Updated

According to the annual Uniform Crime report, overall violent crime rose nationally in 2015 compared to the year prior. Property crime, which occurs roughly six times as often as violent crime, went down, however, by an estimated 2.6 percent across the country—continuing the almost unabated drop we’ve experienced for over two decades.

A close look at the data reveals that the largest increases aren’t pervasive nationwide, but are geographically uneven and concentrated among a small handful of cities.

For example, an oft-referenced report from the National Institute of Justice examining 56 large U.S. cities last year found that the 10 with the largest absolute rise in homicides accounted for a full two-thirds of the total increase among those sampled between 2014 and 2015. In fact, among cities with a population of greater than 250,000, almost one-quarter of the entire homicide increase is accounted for by the massive increases in just Baltimore and Chicago!

Even our politicized Department of Justice acknowledged in the NIJ study that the homicide spike in large cities is almost historically unprecedented.  Thus, the geographically-concentrated nature of the spike in violent crime would appear to warrant separate consideration from the state of crime in the rest of the country.

The crime data should be setting off alarm bells in our cities that are seeing spikes in violent crime.

Recent history has a story to tell as well about what has happened in the years following crime spikes.

Since the crime rate began falling in early 1990’s, the number of murders has risen in eight of those years, only to resume their previous decline a year or two later. Likewise, overall crime rose in 2001, but continued to decrease the next year.

Violent crime went up in 2005 and 2006, yet fell again each year through 2014. While it would be foolhardy to suggest that crime will continue falling indefinitely, experience informs us that spikes are generally followed by declines thereafter.

While these numbers give us an idea as to the extent of such crime increases, they don’t reveal what factors are driving them. Some have pointed to the country’s burgeoning heroin epidemic and the violence that can attend the illicit drug market. Others have credited the so-called “Ferguson effect,” though criminologists have admitted such a hypothesis requires further investigation.

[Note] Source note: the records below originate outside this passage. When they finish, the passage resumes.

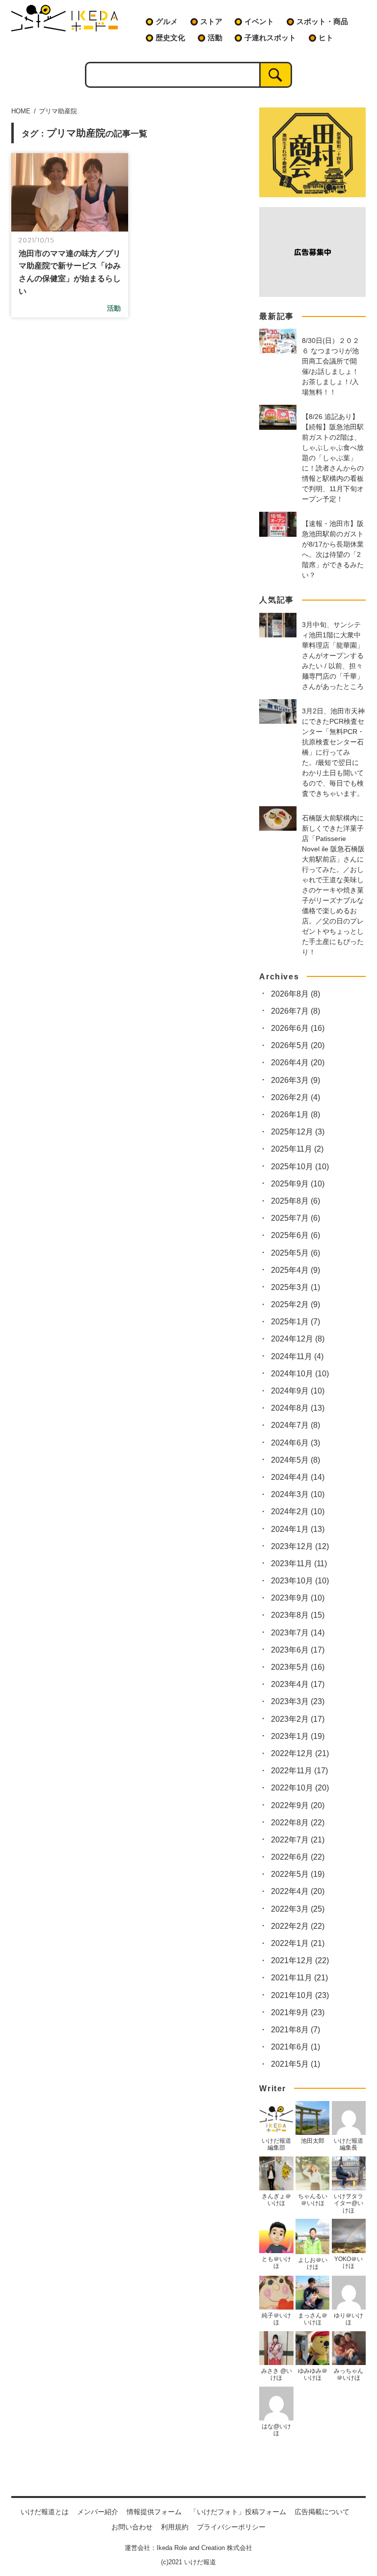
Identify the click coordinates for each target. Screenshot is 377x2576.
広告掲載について (322, 2512)
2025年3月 (295, 1287)
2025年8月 (295, 1201)
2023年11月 (299, 1563)
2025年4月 (295, 1270)
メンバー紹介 (97, 2512)
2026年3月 (295, 1080)
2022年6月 (297, 1857)
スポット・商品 (322, 21)
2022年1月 (297, 1943)
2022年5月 (297, 1874)
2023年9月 (297, 1598)
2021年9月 (297, 2012)
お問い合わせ (132, 2527)
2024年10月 (300, 1373)
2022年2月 (297, 1926)
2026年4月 (297, 1062)
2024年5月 (295, 1460)
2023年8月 (297, 1615)
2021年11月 (299, 1977)
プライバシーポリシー (231, 2527)
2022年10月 (300, 1788)
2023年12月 (300, 1546)
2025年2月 (295, 1304)
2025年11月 (297, 1149)
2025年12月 (297, 1132)
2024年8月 (297, 1408)
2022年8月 (297, 1822)
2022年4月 (297, 1891)
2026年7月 (295, 1011)
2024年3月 (297, 1494)
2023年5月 (297, 1667)
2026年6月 (297, 1028)
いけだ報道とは (45, 2512)
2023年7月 (297, 1633)
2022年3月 (297, 1909)
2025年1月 (295, 1321)
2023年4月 (297, 1684)
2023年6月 (297, 1650)
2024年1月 (297, 1529)
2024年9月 (297, 1391)
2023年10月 (300, 1581)
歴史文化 (170, 37)
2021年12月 (300, 1960)
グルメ (167, 21)
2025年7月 (295, 1218)
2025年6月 (295, 1235)
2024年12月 (297, 1339)
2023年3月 (297, 1701)
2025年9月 (297, 1184)
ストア (211, 21)
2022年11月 (299, 1770)
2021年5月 (295, 2064)
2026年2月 (295, 1097)
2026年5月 (297, 1045)
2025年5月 (295, 1253)
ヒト (326, 37)
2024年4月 (297, 1477)
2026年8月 (295, 994)
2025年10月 (300, 1166)
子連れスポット (270, 37)
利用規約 (174, 2527)
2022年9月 (297, 1805)
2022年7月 (297, 1840)
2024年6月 (295, 1443)
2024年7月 (295, 1425)
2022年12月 (300, 1753)
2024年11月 (297, 1356)
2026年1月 (295, 1114)
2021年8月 (295, 2029)
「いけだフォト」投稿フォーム (238, 2512)
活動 (215, 37)
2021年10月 (300, 1995)
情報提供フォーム (154, 2512)
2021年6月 (295, 2047)
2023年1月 (297, 1736)
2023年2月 (297, 1719)
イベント (259, 21)
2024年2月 (297, 1511)
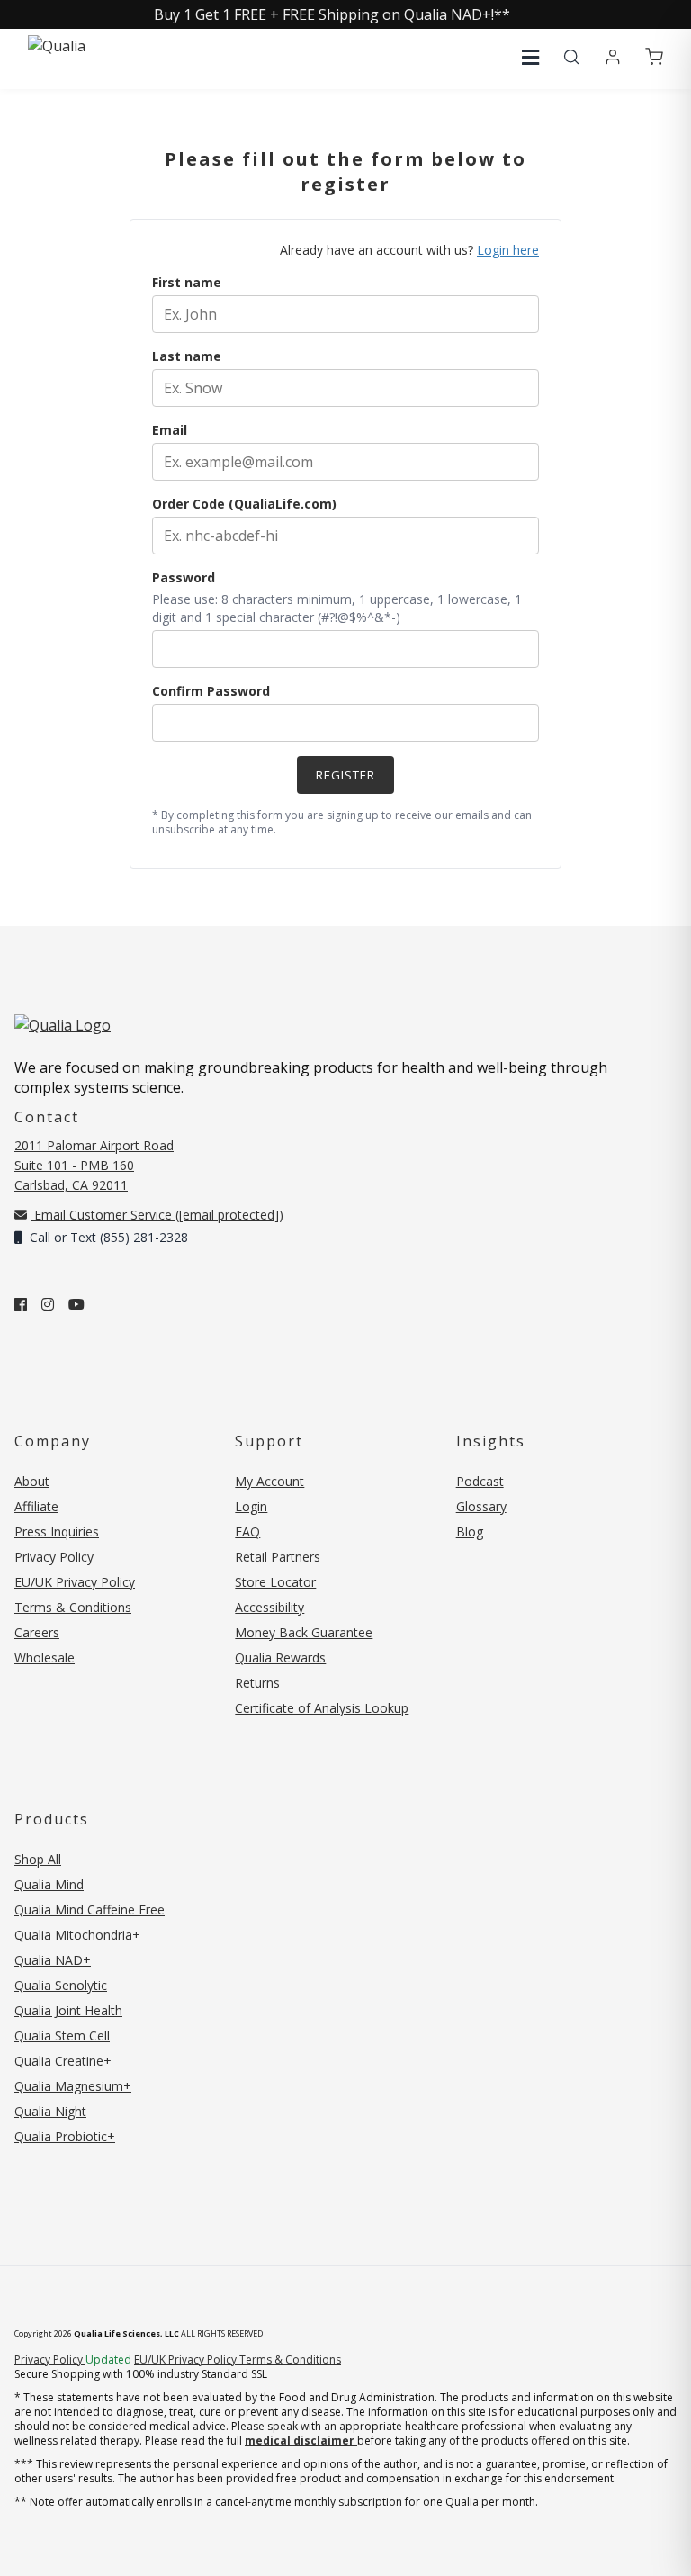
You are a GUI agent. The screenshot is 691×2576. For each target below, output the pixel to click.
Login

There do seem to be many local, neighborhood-level dynamics at play that have no obvious analog even in the rest of the city, let alone across the country. For instance, much of Chicago’s current problems appear to be driven by generational problem spots—largely involving gang activity—in just two parts of the city. Such concerns in the Windy City aren’t likely to explain the homicide increase in other cities.

So what to do about these increases in crime? Plenty of laws already exist to punish violent criminals and research questions the level of correlation between longer sentences and lower crime rates.

Strategies that do show evidence of effectiveness include policing that’s focused on high-risk individuals or geographic areas, and/or deterrence-based approaches that hold entire gangs accountable should individual members engage in criminal behavior.

Whatever method is employed, it will require significant buy-in from those members of law enforcement tasked with implementing it, as they’ll be our first line of defense in curbing increased crime in these trouble spots. Moreover, for the police to do their job to enforce the law will also require support for good law enforcement from those in power in our violent cities.

The crime data should be setting off alarm bells in our cities that are seeing spikes in violent crime. But city-level data suggests that these increases were less uniform than jumps that occurred in the past, while also showing that violent crime spikes experienced last year in several large cities have since started reversing themselves so far this year.

Communities across the country still have far safer streets than twenty years ago, as homicide and overall violent crime rates are roughly half of their early-1990’s peaks.

We should endeavor to keep them that way by espousing those strategies and policies that have proven to be effective.